§ **Exercise objective**:
Reproduce precisely the lines of the listing below, starting with the line that contains "Given: Skip to the next chapter" and stopping after the line that contains "You are a computer-use agent. This"; include nothing else.
Record excerpts START
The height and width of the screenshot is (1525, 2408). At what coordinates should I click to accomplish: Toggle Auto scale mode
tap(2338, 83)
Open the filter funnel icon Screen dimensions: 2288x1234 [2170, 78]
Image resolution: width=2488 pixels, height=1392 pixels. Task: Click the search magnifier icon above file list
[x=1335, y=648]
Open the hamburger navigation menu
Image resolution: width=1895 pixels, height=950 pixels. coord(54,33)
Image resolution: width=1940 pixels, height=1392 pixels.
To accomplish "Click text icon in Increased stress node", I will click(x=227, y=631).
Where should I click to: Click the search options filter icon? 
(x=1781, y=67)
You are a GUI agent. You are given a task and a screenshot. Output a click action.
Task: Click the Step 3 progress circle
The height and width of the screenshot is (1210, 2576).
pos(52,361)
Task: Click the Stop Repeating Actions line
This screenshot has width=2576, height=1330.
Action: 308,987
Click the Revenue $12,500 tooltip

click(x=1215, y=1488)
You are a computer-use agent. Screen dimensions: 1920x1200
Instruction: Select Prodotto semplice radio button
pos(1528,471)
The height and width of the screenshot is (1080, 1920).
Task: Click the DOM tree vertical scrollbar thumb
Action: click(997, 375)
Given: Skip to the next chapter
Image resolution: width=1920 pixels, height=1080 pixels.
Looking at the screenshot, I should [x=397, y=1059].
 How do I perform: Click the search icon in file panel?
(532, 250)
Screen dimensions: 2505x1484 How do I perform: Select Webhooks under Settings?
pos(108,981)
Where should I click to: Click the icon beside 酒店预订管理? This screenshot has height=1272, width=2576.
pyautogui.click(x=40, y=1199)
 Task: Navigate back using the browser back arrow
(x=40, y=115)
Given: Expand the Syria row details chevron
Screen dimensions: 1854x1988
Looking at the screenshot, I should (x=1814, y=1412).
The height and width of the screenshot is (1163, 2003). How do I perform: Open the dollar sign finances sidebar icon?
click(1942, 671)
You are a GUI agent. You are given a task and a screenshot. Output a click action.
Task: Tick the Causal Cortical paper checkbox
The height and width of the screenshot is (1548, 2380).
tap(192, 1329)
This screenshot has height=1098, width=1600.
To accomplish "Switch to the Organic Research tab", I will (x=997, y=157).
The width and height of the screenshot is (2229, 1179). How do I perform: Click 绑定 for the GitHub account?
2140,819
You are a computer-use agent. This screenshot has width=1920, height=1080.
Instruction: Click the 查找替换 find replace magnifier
Record excerpts END
§ **Problem solution**:
Given: Skip to the next chapter
Image resolution: width=1920 pixels, height=1080 pixels.
Looking at the screenshot, I should [x=397, y=1059].
 How do I perform: Click the search icon in file panel?
(532, 250)
Screen dimensions: 2505x1484 How do I perform: Select Webhooks under Settings?
pos(108,981)
Where should I click to: Click the icon beside 酒店预订管理? This screenshot has height=1272, width=2576.
pyautogui.click(x=40, y=1199)
 Task: Navigate back using the browser back arrow
(x=40, y=115)
Given: Expand the Syria row details chevron
Screen dimensions: 1854x1988
Looking at the screenshot, I should (x=1814, y=1412).
The height and width of the screenshot is (1163, 2003). How do I perform: Open the dollar sign finances sidebar icon?
click(1942, 671)
You are a GUI agent. You are given a task and a screenshot. Output a click action.
Task: Tick the Causal Cortical paper checkbox
The height and width of the screenshot is (1548, 2380).
tap(192, 1329)
This screenshot has height=1098, width=1600.
To accomplish "Switch to the Organic Research tab", I will (x=997, y=157).
The width and height of the screenshot is (2229, 1179). How do I perform: Click 绑定 for the GitHub account?
2140,819
You are a computer-use agent. This screenshot has width=1920, height=1080.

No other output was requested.